Most Krav Maga schools do not have long-term contracts. Long-term contracts were once common in all martial arts schools. However, most memberships can be canceled with a 30-day or 60-day notice.
Those who have long-term contracts are doing it because it makes business sense, and they want students who are really committed. Of course, they also have an option for the cancellation of the contract. So, it’s not as if you can’t change your mind.
The contracts vary depending on the school.
There are those with 3, 6, or 12 months, but ongoing monthly memberships like a gym are becoming much more common. In fact, most reputable schools give you the option of a trial period before you commit to the training.
During this, you can test the quality of what they’re offering. It’s usually a two-week period.
Some contracts are actually beneficial, in the sense that the monthly due and testing fees could be lower, the opportunity to come for training as much as you like, free seminars, and reduced fees for equipment.

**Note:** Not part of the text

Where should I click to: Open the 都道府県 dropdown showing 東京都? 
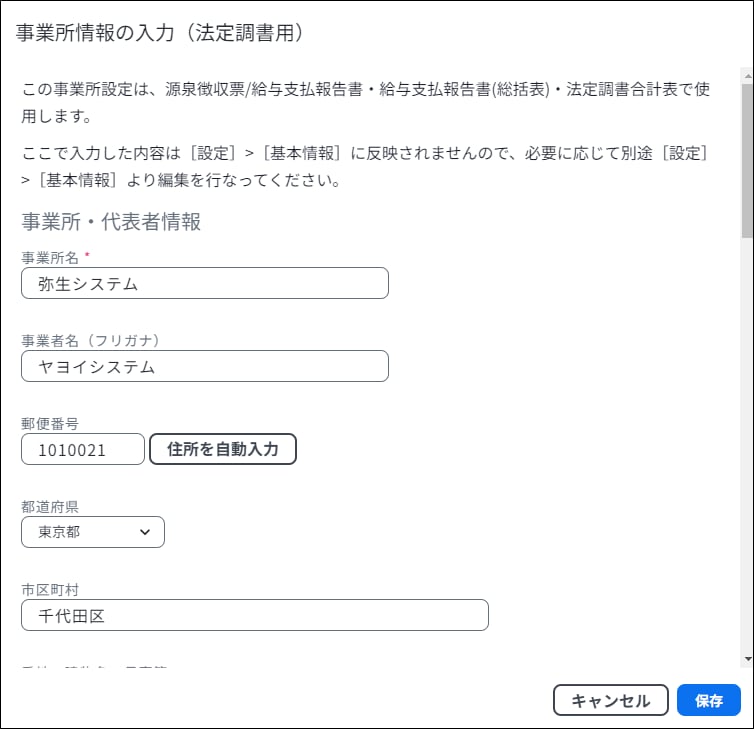tap(93, 532)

Of course, if you’re not comfortable with the whole idea of a contract, you can simply find other schools that allow you to “pay-as-you-go.”
In the preceding paragraphs, we looked at a couple of important info about Krav Maga.
We explored the average cost, why they are expensive, the equipment you’ll need if you’ll need to buy a uniform. We also looked at if the classes are worth it, how long it takes to learn if registration fees are charged, and finally if you’ll have to sign long-term contracts.
Krav Maga is more than worth it.
It’s designed for combat. And, it’s even used in training military forces! So, it’s super-effective if you have to defend yourself. In fact, you’ll learn some techniques that’ll turn you into a fighting machine.